Zeit, um mit den Mädchen, die für den Leistungssport ausgewählt wurden, für die Deutschen Meisterschaften und Landesmeisterschaften in ihren jeweiligen Altersklassen zu trainieren. „Schon vor dem Alter von neun oder zehn Jahren entscheidet sich, ob man die Leistungsschienen turnen kann“, weiß die Trainerin, die selbst lange geturnt hat.

Turnen in Hamburg: Die Geräte in der Turngarage des Turn Clubs Hamburg müssen nicht abgebaut werden, so bleibt mehr Zeit fürs Training.
Turnen in Hamburg: Die Geräte in der Turngarage des Turn Clubs Hamburg müssen nicht abgebaut werden, so bleibt mehr Zeit fürs Training. © FUNKE Foto Services | Roland Magunia

Mit Alena Tefiki haben wir aktuell die beste Turnerin aus dem Norden bei uns, das macht uns natürlich sehr stolz.“ Die mittlerweile 13-Jährige wurde bei den Deutschen Jugendmeisterschaften 2023 im Sommer in Dortmund Vizemeisterin am Schwebebalken und hat sich in den Bundeskader geturnt.

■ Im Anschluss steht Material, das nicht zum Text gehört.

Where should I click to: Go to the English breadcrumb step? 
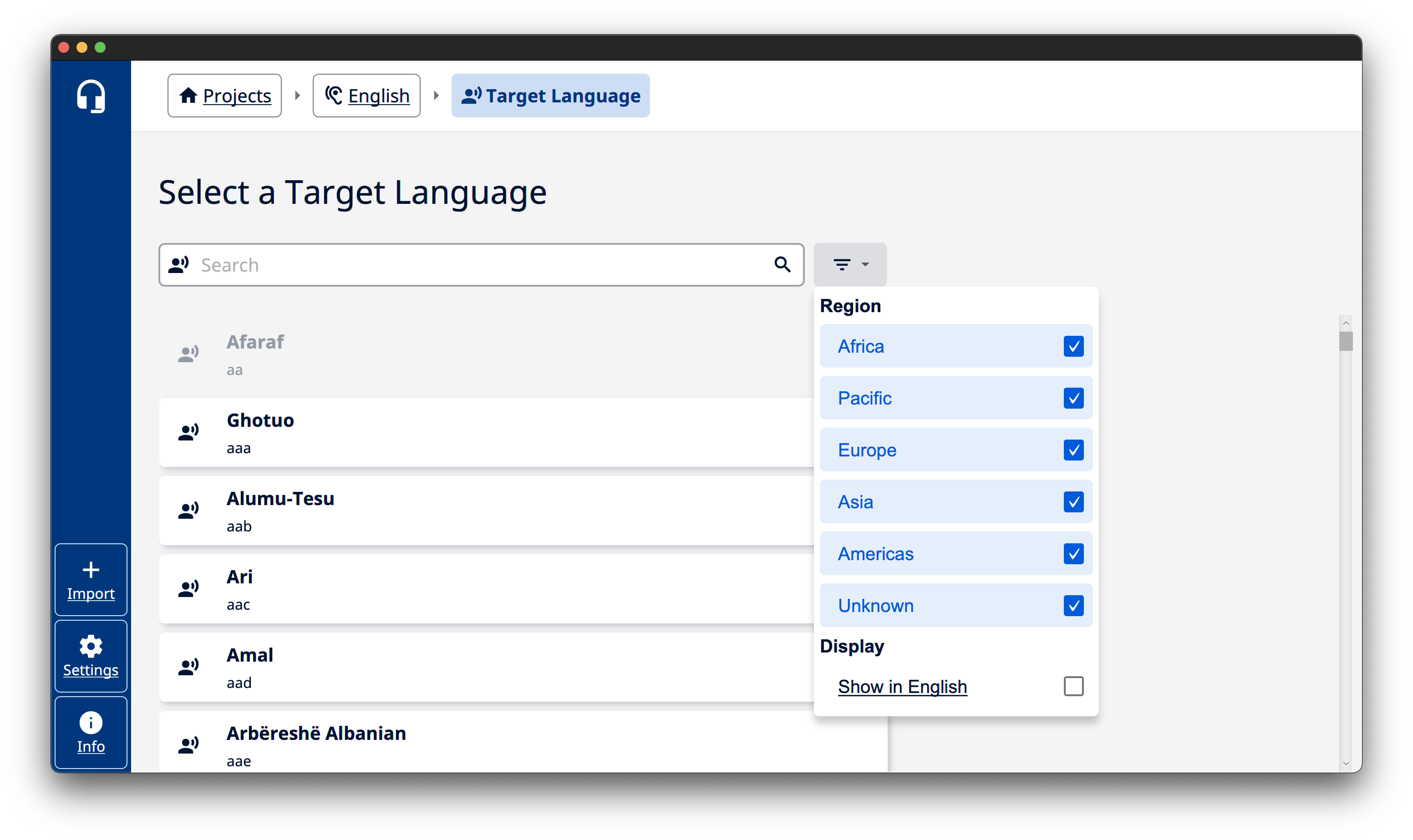pos(366,96)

Turn Club Hamburg: Noch gibt es freie Plätze für Turnkinder in Lokstedt

Doch der Großteil der Mädchen, die einmal pro Woche in die Turngarage kommen, hat einfach Freude an der Bewegung, baut immense Kraft auf, um die präzisen Übungen überhaupt erst ausführen zu können. „Aktuell suchen wir wieder Nachwuchsturnerinnen“, sagt Pommerenning.

Mehr zum Thema

Die freien Plätze sind in den Gruppen, die donnerstags um 15 Uhr (Breitensport) und freitags um 14.30 Uhr (Leistungssport) an der Osterfeldstraße 58–60 trainieren. Hauptsächlich suchten sie Mädchen der Jahrgänge 2019/2018. „Gern einfach eine Viertelstunde vorher da sein, Leggins, T-Shirt und Socken reichen aus“, sagt die Trainerin, die den Verein gegründet hat, ihn verwaltet, jede Mail beantwortet.

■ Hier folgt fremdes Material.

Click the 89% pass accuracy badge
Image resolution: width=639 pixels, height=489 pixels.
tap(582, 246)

Lokstedt: Verein Turn Club Hamburg ist auf Spenden angewiesen

Jedoch braucht sie noch einen anderen Beruf, um ausreichend Geld zu verdienen. Wenn vormittags nicht trainiert wird, arbeitet sie als Grundschullehrerin für Sport und Kunst in Ellerau. Ebenso Jenny Goldberg, sie unterrichtet in Hamburg-Hamm. „Die Mitgliedsbeiträge reichen nicht aus, wir sind immer auf Spenden angewiesen, damit wir hier weitermachen können“, betont Pommerenning.

35 Euro monatlich kostet es, wenn das Kind einmal pro Woche trainiert, 55 Euro ist der Mitgliedsbeitrag bei zwei Trainingsnachmittagen. Und das in Hamburgs ungewöhnlichster Turnhalle.